The farmers are accomplishing this, in part, with a combination of unheated hoop houses and, inside them, row covers on their crops. If you're interested in doing some four-season gardening yourself, check out one of Eliot Coleman's books on the subject: The Winter Harvest Handbook or Four-Season Harvest.

The photos here (thanks, Jan!) are just a small sampling of what you can find at the Brunswick winter market. There's also seafood, poultry, beef, and lamb; eggs and dairy, including great artisanal cheeses; baked goods, spices, and locally roasted coffee; beautiful crafts; and foot-stompin' live music. You can even get your knives sharpened! 

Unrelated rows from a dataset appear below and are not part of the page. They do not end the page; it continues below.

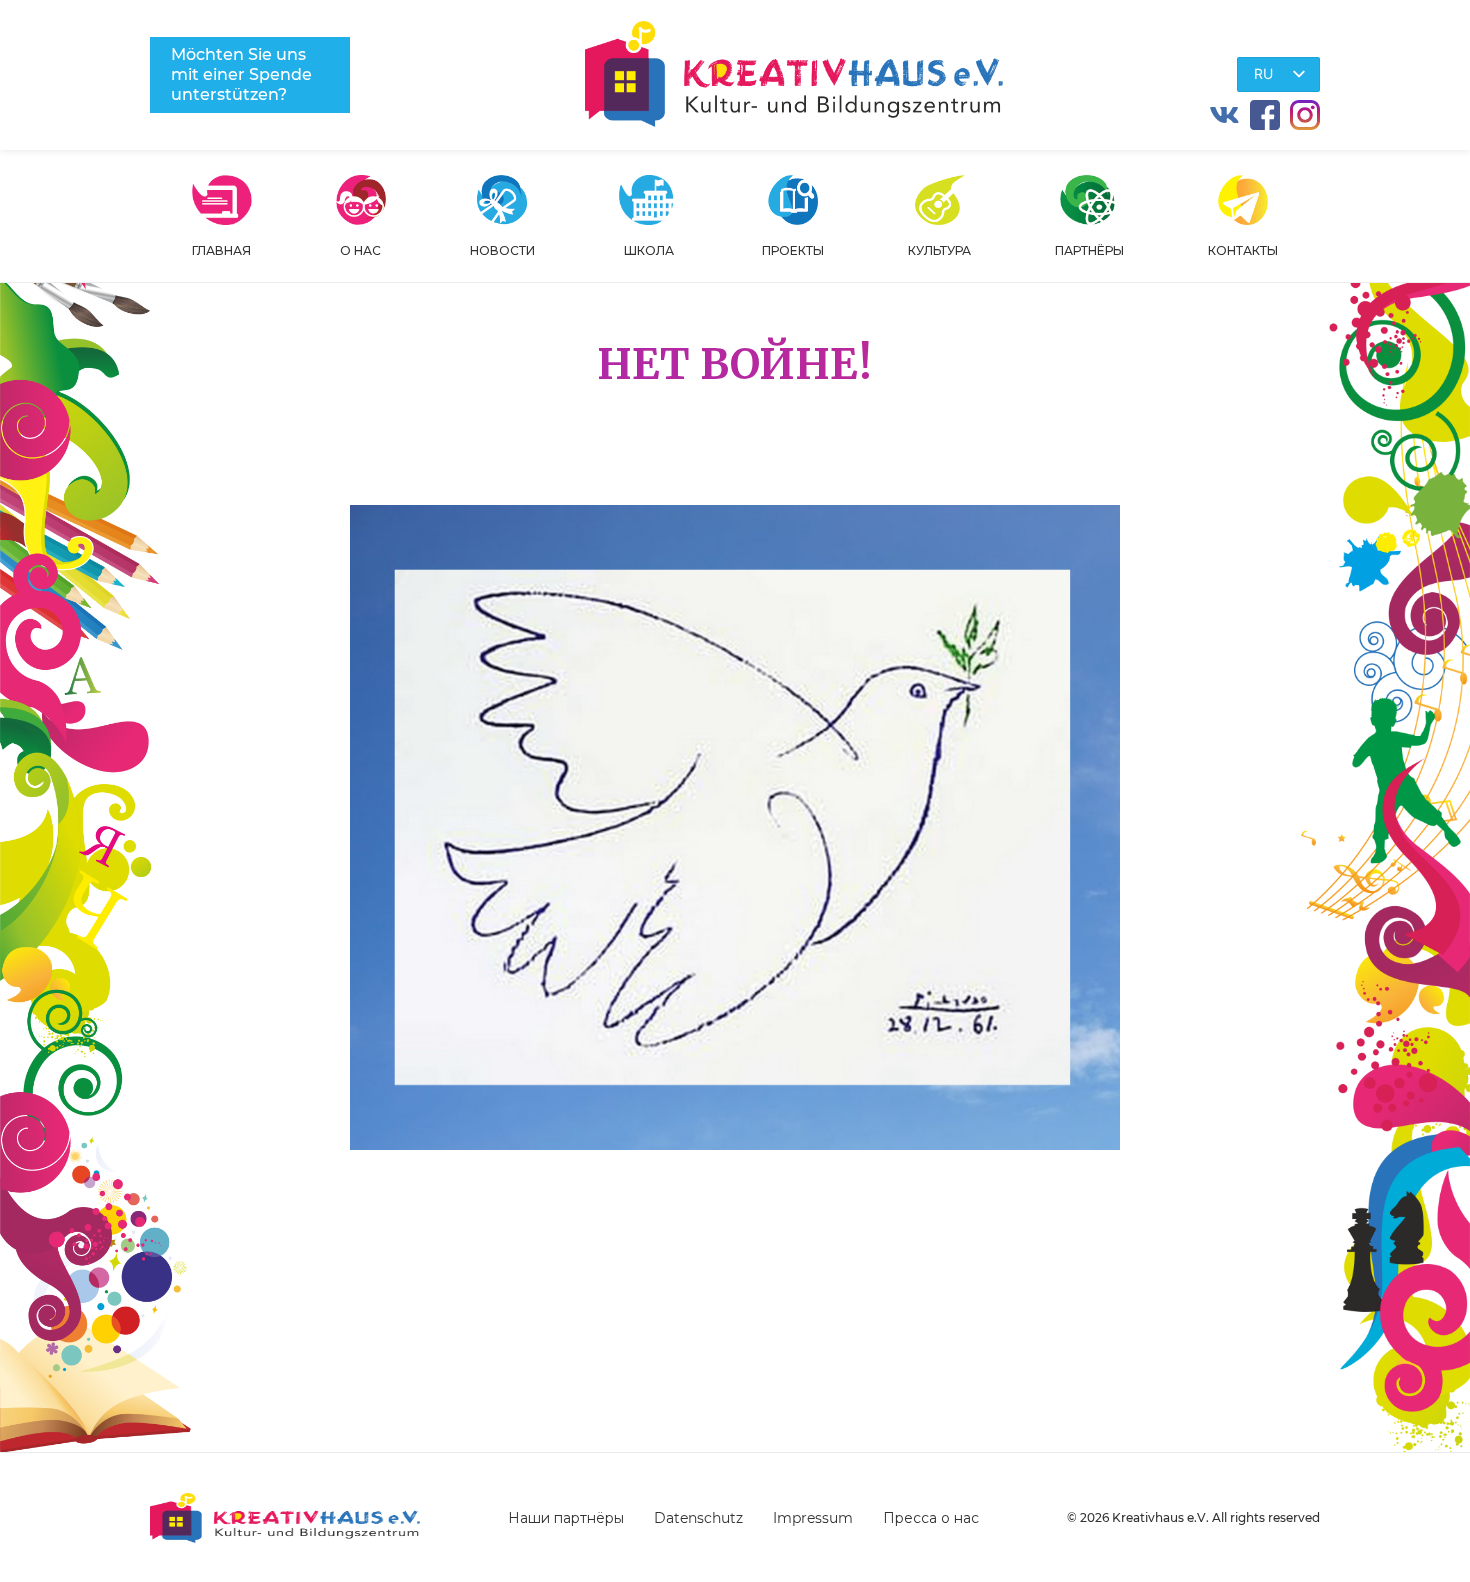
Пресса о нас (931, 1518)
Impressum (813, 1518)
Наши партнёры (566, 1518)
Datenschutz (698, 1518)
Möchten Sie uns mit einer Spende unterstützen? (241, 74)
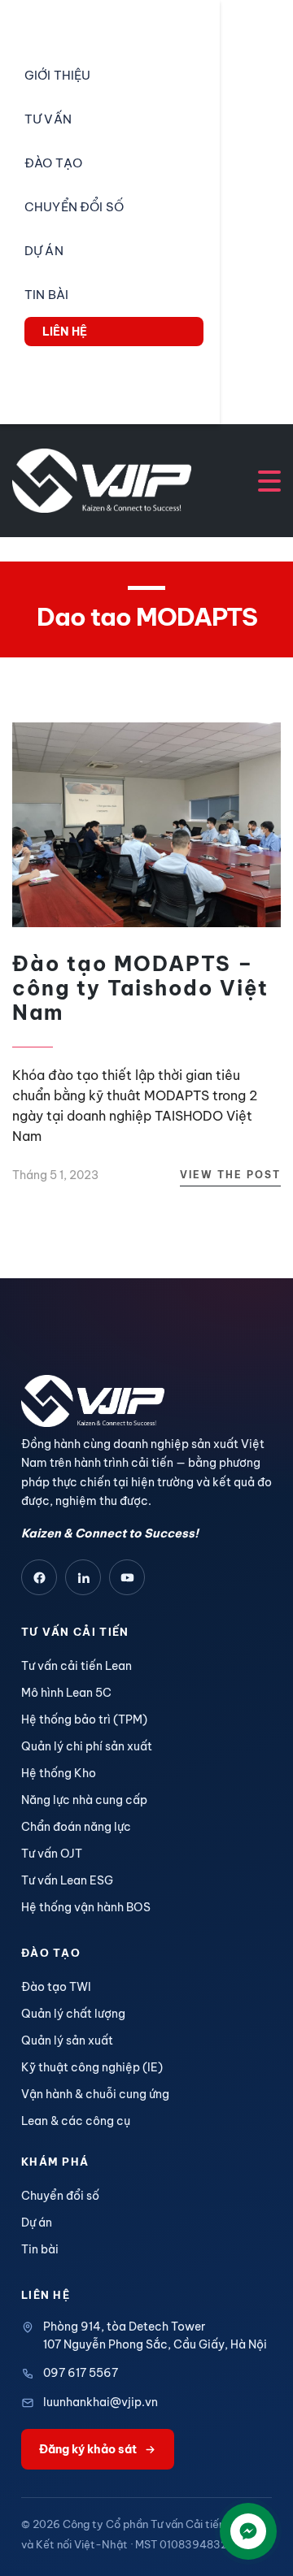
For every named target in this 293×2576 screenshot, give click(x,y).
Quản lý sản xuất (67, 2040)
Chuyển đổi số (60, 2195)
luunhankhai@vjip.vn (100, 2402)
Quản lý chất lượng (73, 2013)
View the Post (230, 1175)
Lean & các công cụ (75, 2121)
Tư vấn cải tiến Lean (76, 1666)
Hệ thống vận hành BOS (86, 1907)
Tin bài (40, 2249)
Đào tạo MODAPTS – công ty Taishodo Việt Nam (140, 988)
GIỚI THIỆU (57, 75)
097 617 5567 (80, 2373)
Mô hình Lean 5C (66, 1692)
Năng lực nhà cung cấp (84, 1800)
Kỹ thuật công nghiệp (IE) (92, 2067)
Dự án (36, 2222)
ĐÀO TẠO (53, 163)
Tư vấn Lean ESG (67, 1880)
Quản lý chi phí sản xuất (86, 1746)
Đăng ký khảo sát (88, 2449)
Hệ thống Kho (58, 1773)
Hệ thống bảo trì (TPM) (84, 1719)
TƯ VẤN (48, 119)
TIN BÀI (46, 294)
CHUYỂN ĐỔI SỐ (74, 207)
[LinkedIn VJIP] (83, 1577)
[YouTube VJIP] (127, 1577)
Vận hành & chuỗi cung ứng (95, 2094)
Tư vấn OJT (51, 1853)
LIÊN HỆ (64, 331)
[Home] (101, 479)
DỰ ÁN (43, 250)
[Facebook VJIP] (39, 1577)
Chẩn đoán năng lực (76, 1826)
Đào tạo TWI (56, 1987)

If you think eating locally in winter is pie-in-the-sky impossible, please think again. We are fortunate beyond words to have such amazing farmers in Maine. And more winter markets are popping up every year; the Maine Organic Farmers & Gardeners Association currently lists 28, in 13 of our 16 counties. The Brunswick market is open every Saturday, 9:00 A.M. to 12:30 P.M, from mid-November through April. See you there!